On the development machine:

  • install version 1.5 or higher of the Add-on SDK
  • install the correct version of the Android SDK for your device
  • using the Android SDK, install the Android Platform Tools

Next, attach the device to the development machine via USB.

Now open up a command shell. Android Platform Tools will have installed adb in the "platform-tools" directory under the directory in which you installed the Android SDK. Make sure the "platform-tools" directory is in your path. Then type:

adb devices

You should see some output like:

List of devices attached
51800F220F01564 device

(The long hex string will be different.)

If you do, then adb has found your device and you can get started.

Running Add-ons on Android

You can develop your add-on as normal, as long as you restrict yourself to the supported modules.

When you need to run the add-on, first ensure that Firefox is not running on the device. Then execute cfx run with some extra options:

cfx run -a fennec-on-device -b /path/to/adb --mobile-app fennec --force-mobile

See "cfx Options for Mobile Development" for the details of this command.

In the command shell, you should see something like:

Launching mobile application with intent name org.mozilla.fennec
Pushing the addon to your device
Starting: Intent { act=android.activity.MAIN cmp=org.mozilla.fennec/.App (has extras) }
--------- beginning of /dev/log/main
--------- beginning of /dev/log/system
Could not read chrome manifest 'file:///data/data/org.mozilla.fennec/chrome.manifest'.
info: starting
info: starting
zerdatime 1329258528988 - browser chrome startup finished.

This will be followed by lots of debug output.

On the device, you should see Firefox launch with your add-on installed.

console.log() output from your add-on is written to the command shell, just as it is in desktop development. However, because there's a lot of other debug output in the shell, it's not easy to follow.

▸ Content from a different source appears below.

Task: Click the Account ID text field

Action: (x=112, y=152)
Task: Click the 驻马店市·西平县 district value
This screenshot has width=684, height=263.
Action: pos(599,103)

The command adb logcat prints adb's log, so you can filter the debug output after running the add-on. For example, on Mac OS X or Linux you can use a command like the below to filter only the lines of console output:

adb logcat | grep console

You can experiment with different filter strings on adb logcat to focus in on the lines relevant to you.

Running cfx test is identical:

cfx test -a fennec-on-device -b /path/to/adb --mobile-app fennec --force-mobile

cfx Options for Mobile Development

As you see in the quote above, cfx run and cfx test need four options to work on Android devices.

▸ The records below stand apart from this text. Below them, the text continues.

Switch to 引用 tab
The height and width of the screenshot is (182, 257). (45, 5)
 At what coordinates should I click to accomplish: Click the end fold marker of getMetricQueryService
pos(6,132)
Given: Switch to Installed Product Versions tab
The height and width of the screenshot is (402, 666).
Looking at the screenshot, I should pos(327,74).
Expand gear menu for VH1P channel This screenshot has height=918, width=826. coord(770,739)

-a fennec-on-device This tells the Add-on SDK which application will host the add-on, and should be set to "fennec-on-device" when running an add-on on Firefox Mobile on a device.
-b /path/to/adb

As we've seen, cfx uses the Android Debug Bridge (adb) to communicate with the Android device. This tells cfx where to find the adb executable.

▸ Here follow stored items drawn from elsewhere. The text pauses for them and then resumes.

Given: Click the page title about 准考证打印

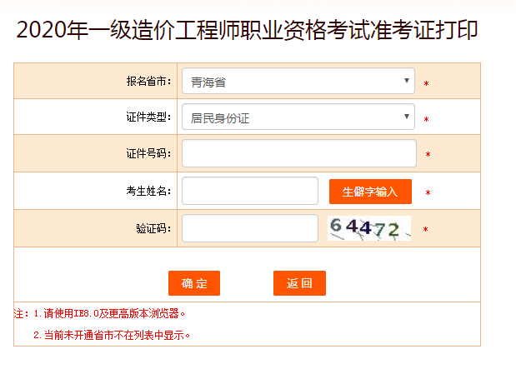Looking at the screenshot, I should (247, 31).
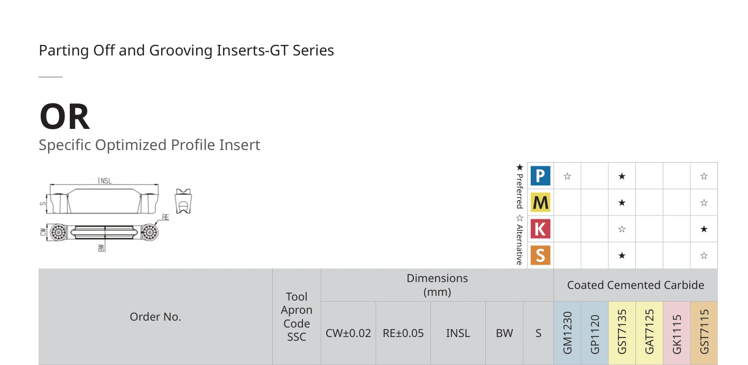Select the GST7135 grade column header

click(x=622, y=333)
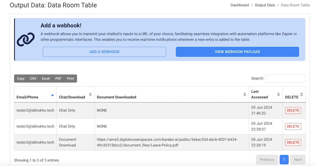
Task: Click the DELETE column sort arrows
Action: (301, 94)
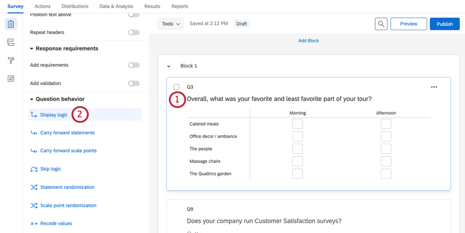Tick the Catered meals Morning checkbox

tap(298, 124)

You need to supply the full path to the adb executable.

--mobile-app

This is the name of the Android intent. Its value depends on the version of Firefox Mobile that you're running on the device:

  • fennec: if you're running Nightly
  • fennec_aurora: if you're running Aurora
  • firefox_beta: if you're running Beta
  • firefox: if you're running Release

If you're not sure, run a command like this (on OS X/Linux, or the equivalent on Windows):

adb shell pm list packages | grep mozilla

You should see "package" followed by "org.mozilla." followed by a string. The final string is the name you need to use. For example, if you see:

package:org.mozilla.fennec

...then you need to specify:

--mobile-app fennec

This option is not required if you have only one Firefox application installed on the device.

--force-mobile

This is used to force compatibility with Firefox Mobile, and should always be used when running on Firefox Mobile.

Packaging Mobile Add-ons

To package a mobile add-on as an XPI, use the command:

cfx xpi --force-mobile

Actually installing the XPI on the device is a little tricky. The easiest way is probably to copy the XPI somewhere on the device:

adb push my-addon.xpi /mnt/sdcard/

Then open Firefox Mobile and type this into the address bar:

file:///mnt/sdcard/my-addon.xpi

The browser should open the XPI and ask if you want to install it.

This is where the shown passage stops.